Once it had been realized that G-quadruplexes exist in the cell and are involved in regulation of genomic processes, the quest for ligands recognizing these noncanonical structures was underway. Many organic compounds that tightly associate with G-quadruplexes have been identified. However, the specificity of G-quadruplex-binding ligands towards individual structures remains problematic, as the common recognition element of these ligands is the G-tetrad. In this paper, we focus on G-quadruplex-duplex hybrids (QDH) containing a hairpin duplex incorporated as a stem-loop into the G-quadruplex core. The presence of a stem-loop renders QDH amenable to sequence-specific recognition by duplex-binding drugs. Should the thermodynamic crosstalk between the stem-loop and the tetraplex core be sufficiently strong, the drug binding to the loop would lead to the stabilization of the entire structure. We studied the stabilizing influence of the minor groove-binders netropsin and Hoechst 33258 on a family of QDH structures, as well as a G-quadruplex and a hairpin modeling the G-quadruplex core and the stem-loop of the QDH's.

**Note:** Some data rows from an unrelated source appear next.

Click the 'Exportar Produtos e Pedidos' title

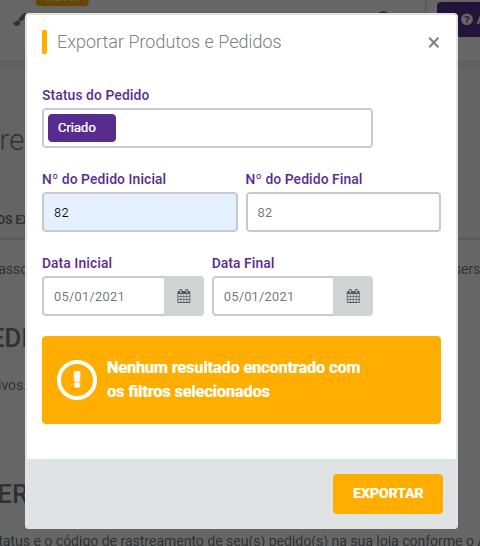click(x=169, y=42)
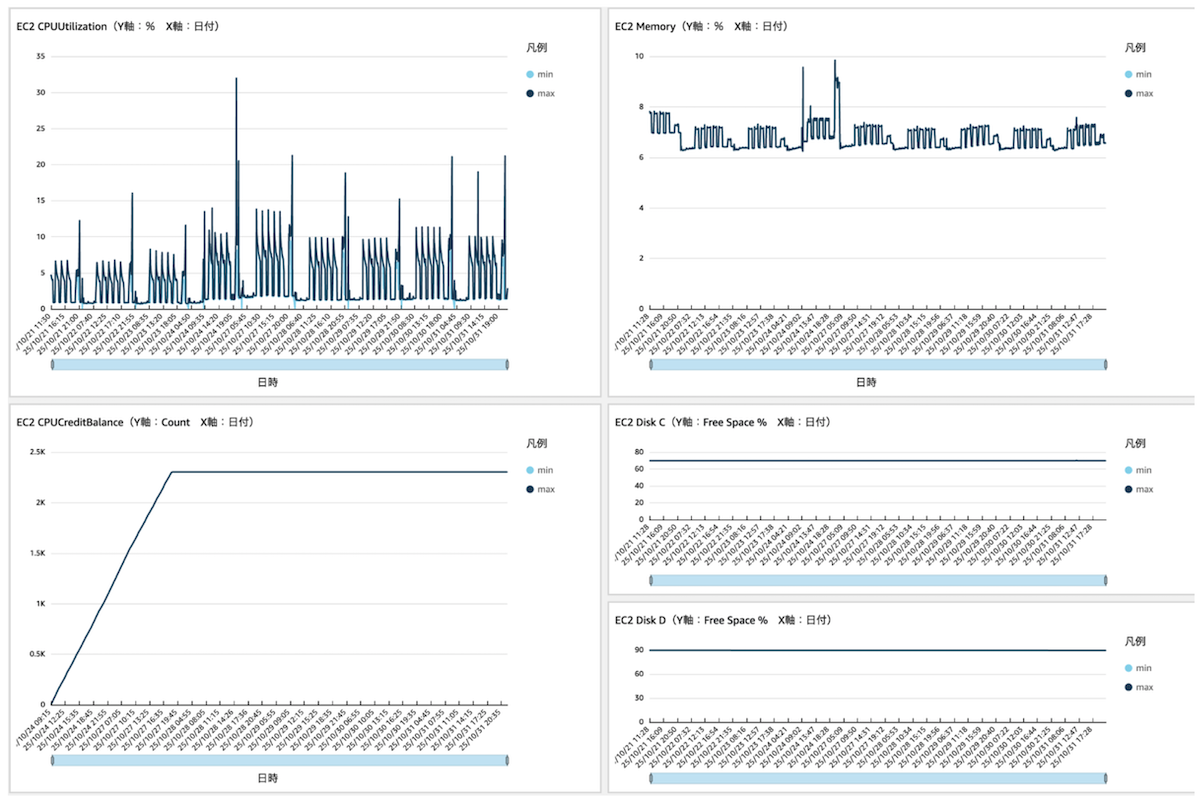The width and height of the screenshot is (1200, 803).
Task: Click the min legend marker in EC2 CPUUtilization
Action: click(x=530, y=74)
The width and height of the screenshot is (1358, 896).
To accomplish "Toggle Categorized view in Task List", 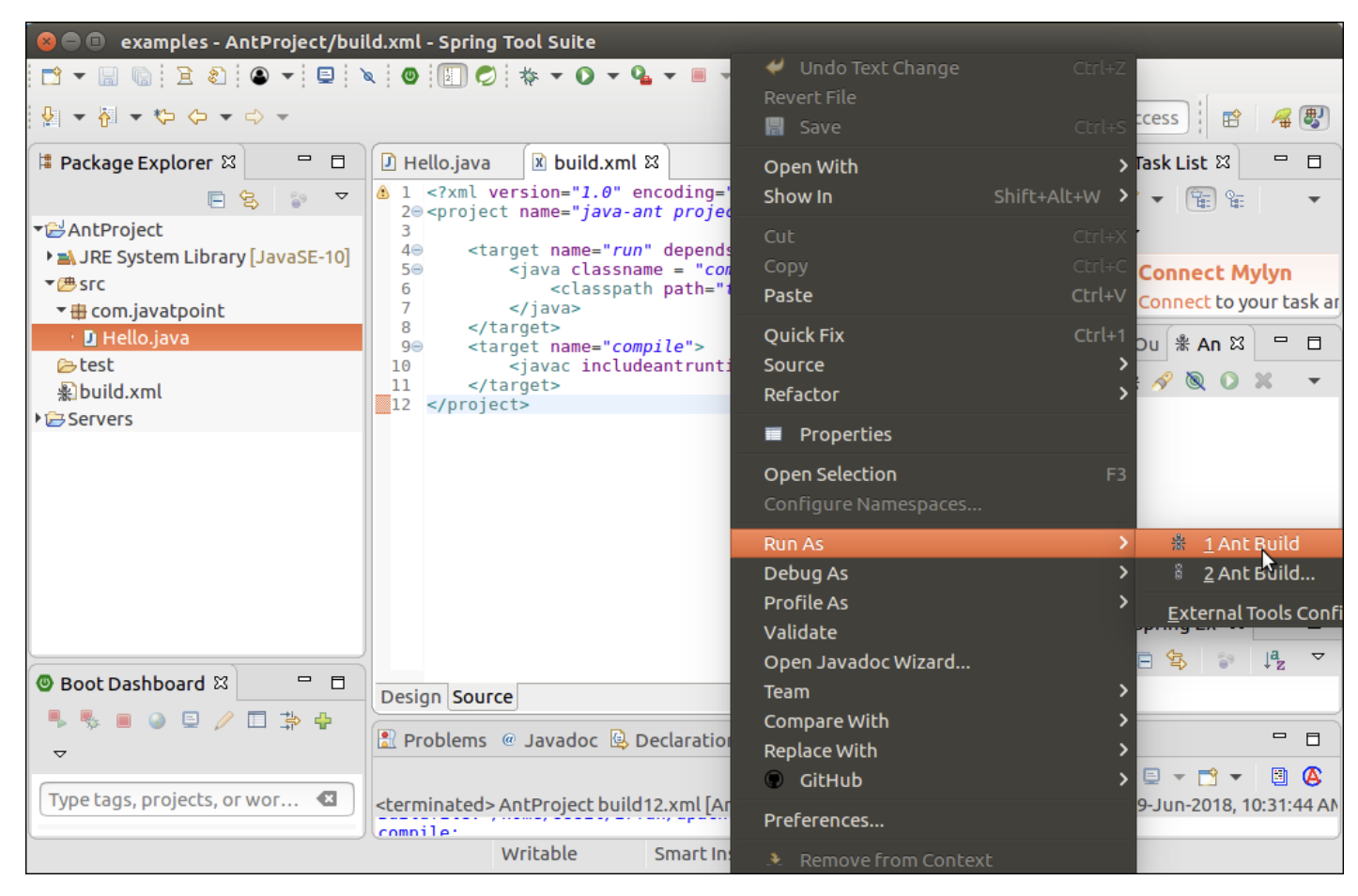I will click(x=1200, y=199).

We found that the binding of either drug results in an enhancement of the thermal stability of all DNA structures, as expressed by increases in the melting temperature, T-M. Analysis of the hierarchical order of increases in T-M revealed that the drug-induced stabilization arises from drug binding to the G-quadruplex domain of a QDH and the stem-loop, if the latter contains an all-AT binding site. This result attests to the thermodynamic crosstalk between the stem-loop and the tetraplex core of a QDH. Given the existing library of minor groove-binding drugs recognizing mixed A center dot T and G center dot C DNA sequences, our results point to an untapped avenue for sequence-specific recognition of QDH structures in vitro and, possibly, in vivo; thereby, opening the way for selective stabilization of four-stranded DNA structures at predetermined genomic loci, with implications for the control of genomic events.